• _ABOUT THIS TASK_:
Please return only the lines between the line with "Instruction: View the Screenshots section" and the final line of the entries, both included, and exclude pictures.

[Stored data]
——————

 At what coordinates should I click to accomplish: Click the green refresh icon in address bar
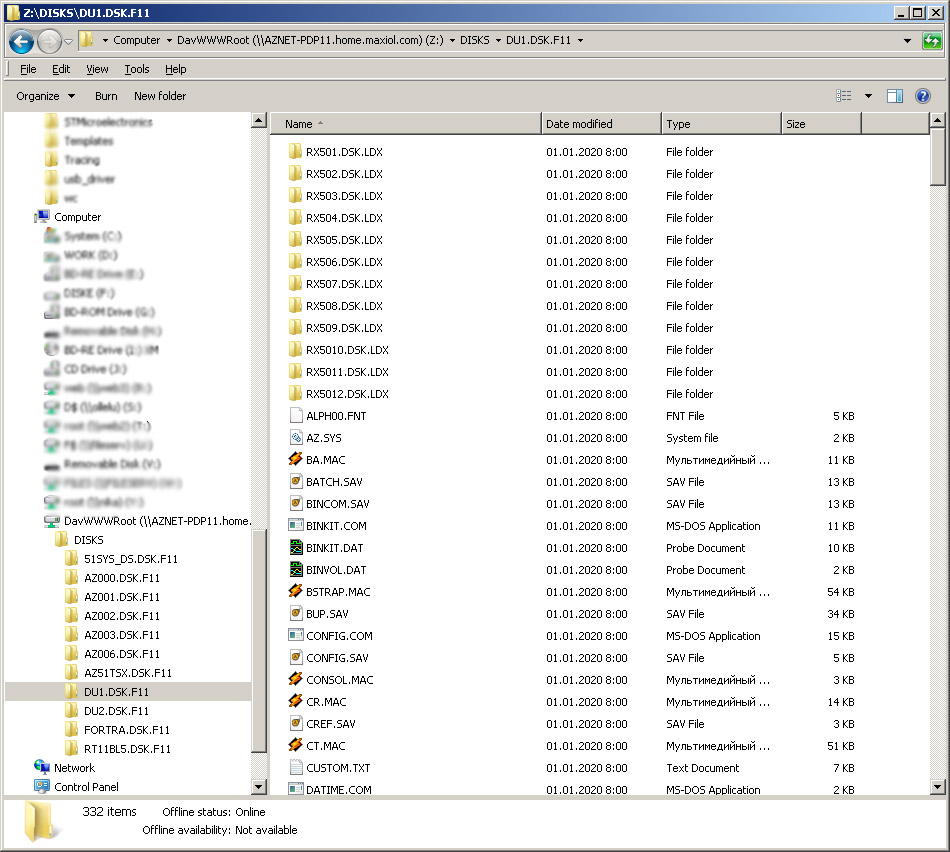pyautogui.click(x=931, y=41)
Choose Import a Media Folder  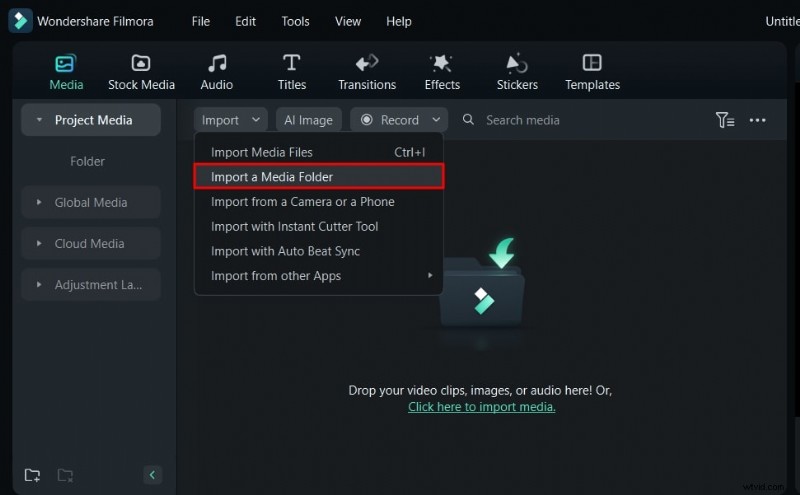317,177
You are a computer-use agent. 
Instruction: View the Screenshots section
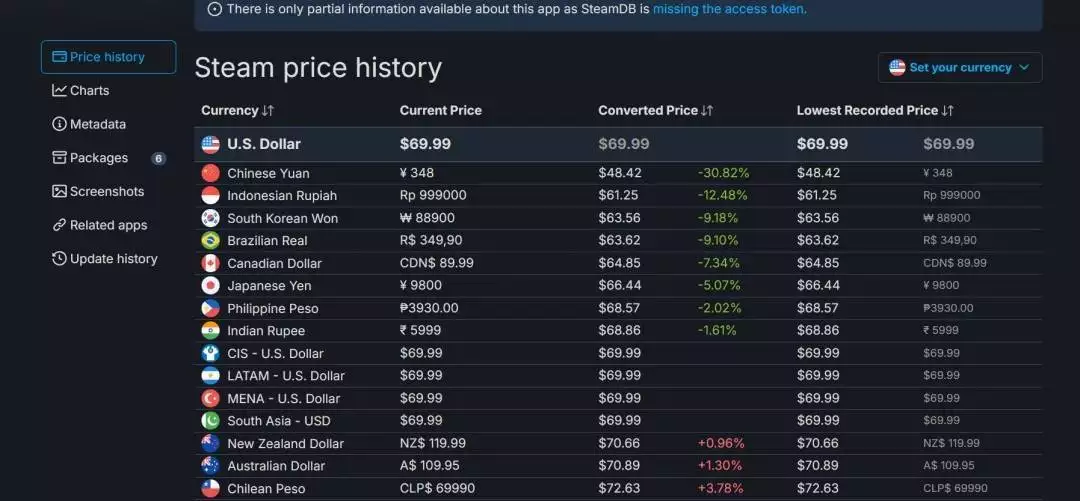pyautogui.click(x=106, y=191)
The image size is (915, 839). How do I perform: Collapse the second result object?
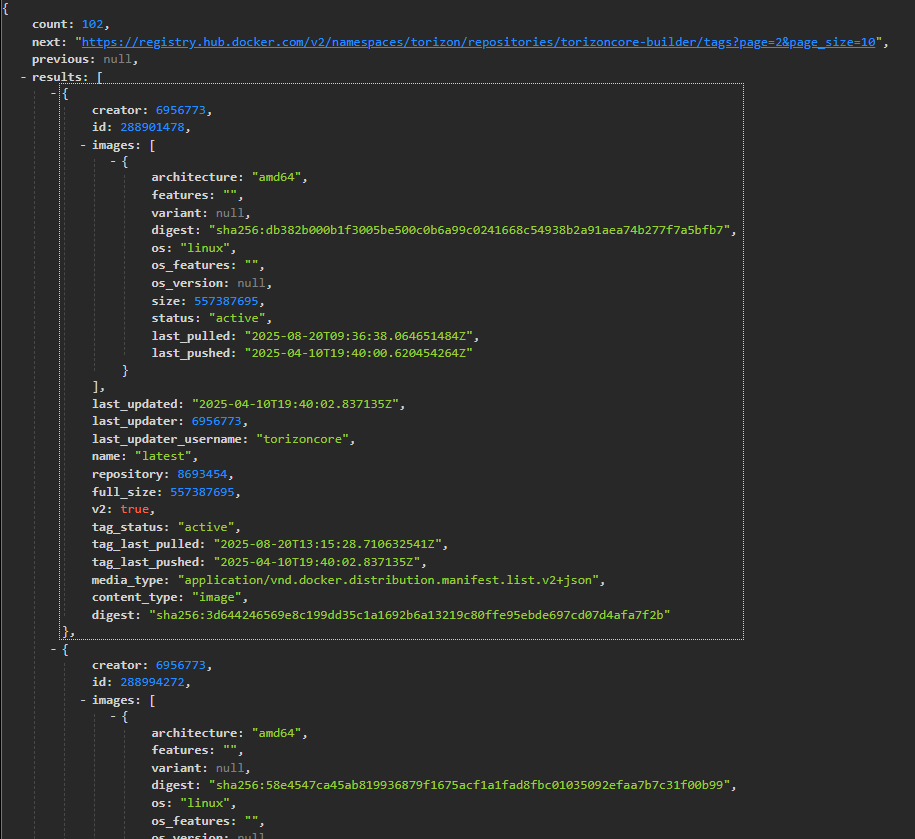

——————

• _TASK RESULT_:
Instruction: View the Screenshots section
pyautogui.click(x=106, y=191)
The image size is (915, 839). How do I perform: Collapse the second result object?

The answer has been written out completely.